Pessoa fatiando tomate em tábua branca na cozinha com limão, manjericão e tigelas ao fundo.

Na correria do cotidiano, quase ninguém pensa que um hábito corriqueiro na preparação dos alimentos pode liberar poeira invisível que vai parar no que você come.

As tábuas de corte, presentes em praticamente toda cozinha, entraram no radar de pesquisadores por causa de uma via de contaminação que passa despercebida: microplásticos que se desgastam da superfície e podem seguir direto para o prato - e, depois, para o organismo.

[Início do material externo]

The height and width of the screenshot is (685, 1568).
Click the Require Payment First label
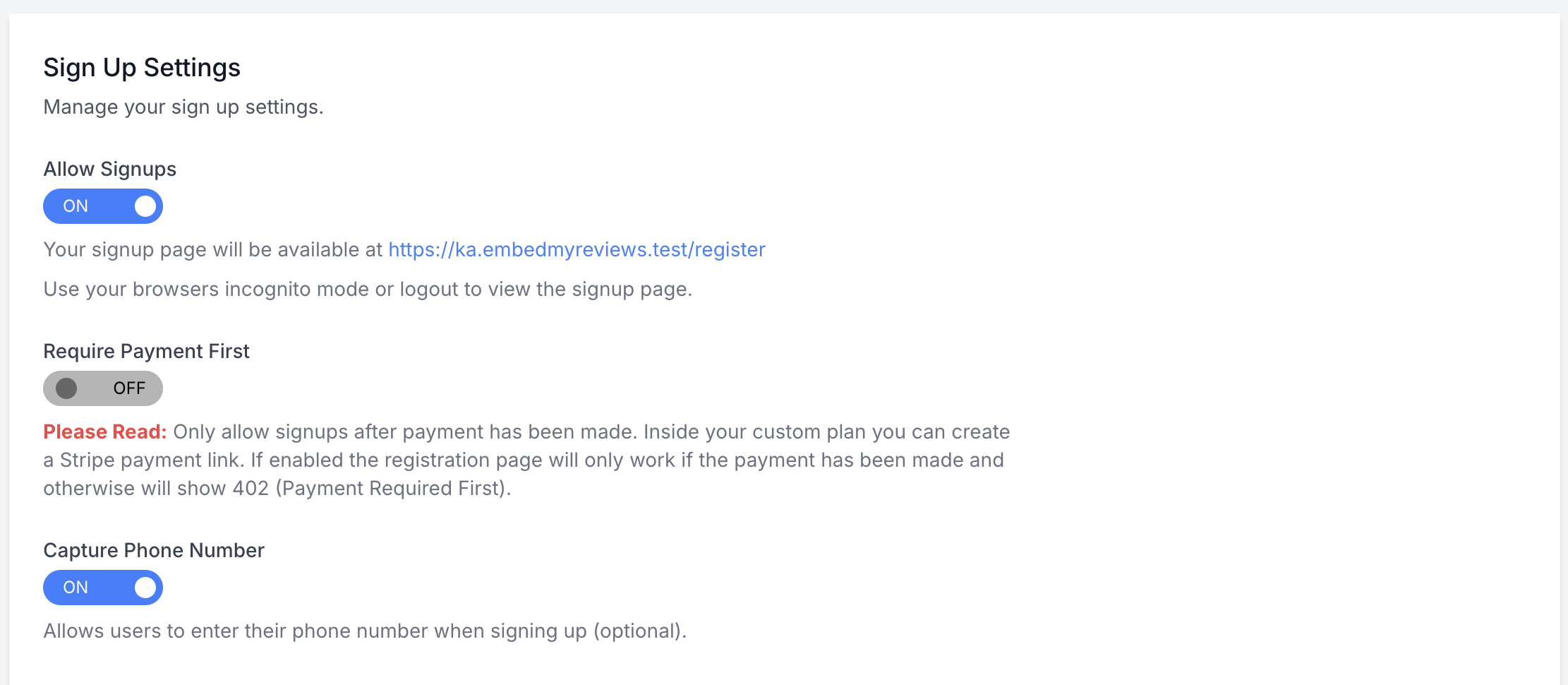coord(146,352)
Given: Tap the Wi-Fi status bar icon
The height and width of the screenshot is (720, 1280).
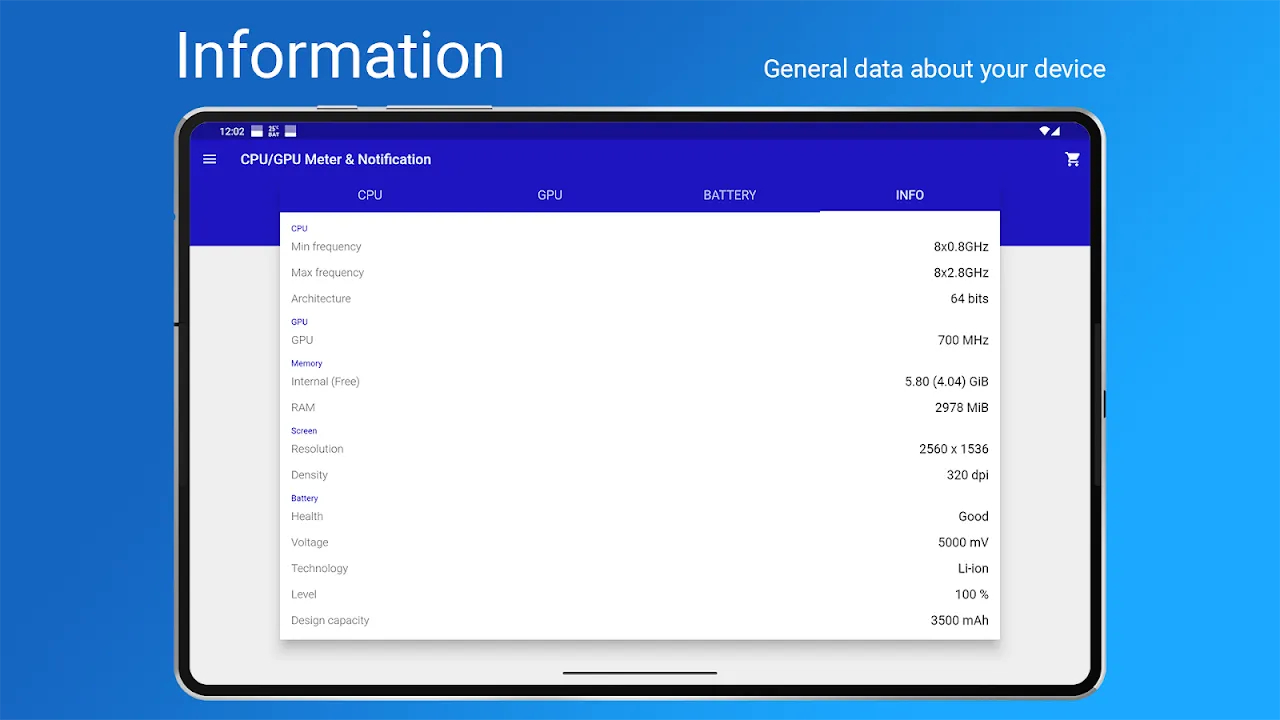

Tábuas de corte e microplásticos: por que as tábuas de plástico estão sob suspeita

As tábuas de plástico viraram preferência por motivos óbvios: são leves, custam pouco, limpam rápido, aguentam lava-louças, não costumam empenar e dão a impressão de “durar para sempre”. O problema aparece com o uso contínuo: a tábua vai ficando marcada por sulcos e riscos. E cada passada de faca pode significar mais material sendo arrancado.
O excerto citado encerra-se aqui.